Exercise brief = Check each line below for "agent" and report how many have it, nothing else.

Top of Data to process

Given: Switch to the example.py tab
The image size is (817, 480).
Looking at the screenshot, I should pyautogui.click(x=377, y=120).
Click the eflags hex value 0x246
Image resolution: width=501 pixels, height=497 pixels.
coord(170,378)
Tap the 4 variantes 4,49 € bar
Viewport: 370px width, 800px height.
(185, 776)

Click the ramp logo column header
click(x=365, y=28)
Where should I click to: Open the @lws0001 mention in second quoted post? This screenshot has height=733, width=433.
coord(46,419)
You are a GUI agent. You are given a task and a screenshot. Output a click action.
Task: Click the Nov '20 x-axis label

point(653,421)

Bottom of Data to process
Top of Data to process

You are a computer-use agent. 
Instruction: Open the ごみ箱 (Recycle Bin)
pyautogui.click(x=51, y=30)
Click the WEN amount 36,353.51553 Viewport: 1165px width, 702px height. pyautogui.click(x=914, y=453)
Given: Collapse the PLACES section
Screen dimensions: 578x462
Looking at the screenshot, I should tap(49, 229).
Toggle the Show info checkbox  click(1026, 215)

Bottom of Data to process
Top of Data to process

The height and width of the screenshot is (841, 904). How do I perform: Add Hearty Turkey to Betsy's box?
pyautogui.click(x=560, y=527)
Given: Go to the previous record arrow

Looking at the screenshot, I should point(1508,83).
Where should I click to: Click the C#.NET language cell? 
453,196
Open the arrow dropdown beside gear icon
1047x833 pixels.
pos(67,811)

Bottom of Data to process

The answer = 2